**What is being asked**
Restating the records exactly is the whole task.

**Recorded information**
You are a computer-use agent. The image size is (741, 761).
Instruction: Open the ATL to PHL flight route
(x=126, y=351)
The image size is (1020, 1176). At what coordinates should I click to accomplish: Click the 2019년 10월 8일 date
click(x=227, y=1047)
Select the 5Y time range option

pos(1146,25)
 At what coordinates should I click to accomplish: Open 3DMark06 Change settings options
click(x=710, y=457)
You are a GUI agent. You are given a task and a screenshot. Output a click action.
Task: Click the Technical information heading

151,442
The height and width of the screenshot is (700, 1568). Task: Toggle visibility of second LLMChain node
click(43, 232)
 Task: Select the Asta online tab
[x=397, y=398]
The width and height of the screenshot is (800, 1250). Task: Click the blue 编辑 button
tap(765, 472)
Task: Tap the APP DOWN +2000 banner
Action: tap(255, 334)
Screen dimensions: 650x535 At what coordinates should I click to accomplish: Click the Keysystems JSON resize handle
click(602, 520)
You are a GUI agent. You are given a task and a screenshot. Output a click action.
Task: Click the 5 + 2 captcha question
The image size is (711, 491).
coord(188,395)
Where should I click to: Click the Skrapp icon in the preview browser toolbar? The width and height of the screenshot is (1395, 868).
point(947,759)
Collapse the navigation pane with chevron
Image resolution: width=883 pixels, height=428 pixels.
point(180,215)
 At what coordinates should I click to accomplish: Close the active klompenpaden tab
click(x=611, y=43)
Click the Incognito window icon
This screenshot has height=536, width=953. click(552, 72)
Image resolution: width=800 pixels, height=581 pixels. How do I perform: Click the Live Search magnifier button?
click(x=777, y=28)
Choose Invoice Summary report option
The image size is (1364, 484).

**Output for this exercise**
You are a computer-use agent. The image size is (741, 761).
Instruction: Open the ATL to PHL flight route
(x=126, y=351)
The image size is (1020, 1176). At what coordinates should I click to accomplish: Click the 2019년 10월 8일 date
click(x=227, y=1047)
Select the 5Y time range option

pos(1146,25)
 At what coordinates should I click to accomplish: Open 3DMark06 Change settings options
click(x=710, y=457)
You are a GUI agent. You are given a task and a screenshot. Output a click action.
Task: Click the Technical information heading

151,442
The height and width of the screenshot is (700, 1568). Task: Toggle visibility of second LLMChain node
click(43, 232)
 Task: Select the Asta online tab
[x=397, y=398]
The width and height of the screenshot is (800, 1250). Task: Click the blue 编辑 button
tap(765, 472)
Task: Tap the APP DOWN +2000 banner
Action: tap(255, 334)
Screen dimensions: 650x535 At what coordinates should I click to accomplish: Click the Keysystems JSON resize handle
click(602, 520)
You are a GUI agent. You are given a task and a screenshot. Output a click action.
Task: Click the 5 + 2 captcha question
The image size is (711, 491).
coord(188,395)
Where should I click to: Click the Skrapp icon in the preview browser toolbar? The width and height of the screenshot is (1395, 868).
point(947,759)
Collapse the navigation pane with chevron
Image resolution: width=883 pixels, height=428 pixels.
point(180,215)
 At what coordinates should I click to accomplish: Close the active klompenpaden tab
click(x=611, y=43)
Click the Incognito window icon
This screenshot has height=536, width=953. click(552, 72)
Image resolution: width=800 pixels, height=581 pixels. How do I perform: Click the Live Search magnifier button?
click(x=777, y=28)
Choose Invoice Summary report option
The image size is (1364, 484).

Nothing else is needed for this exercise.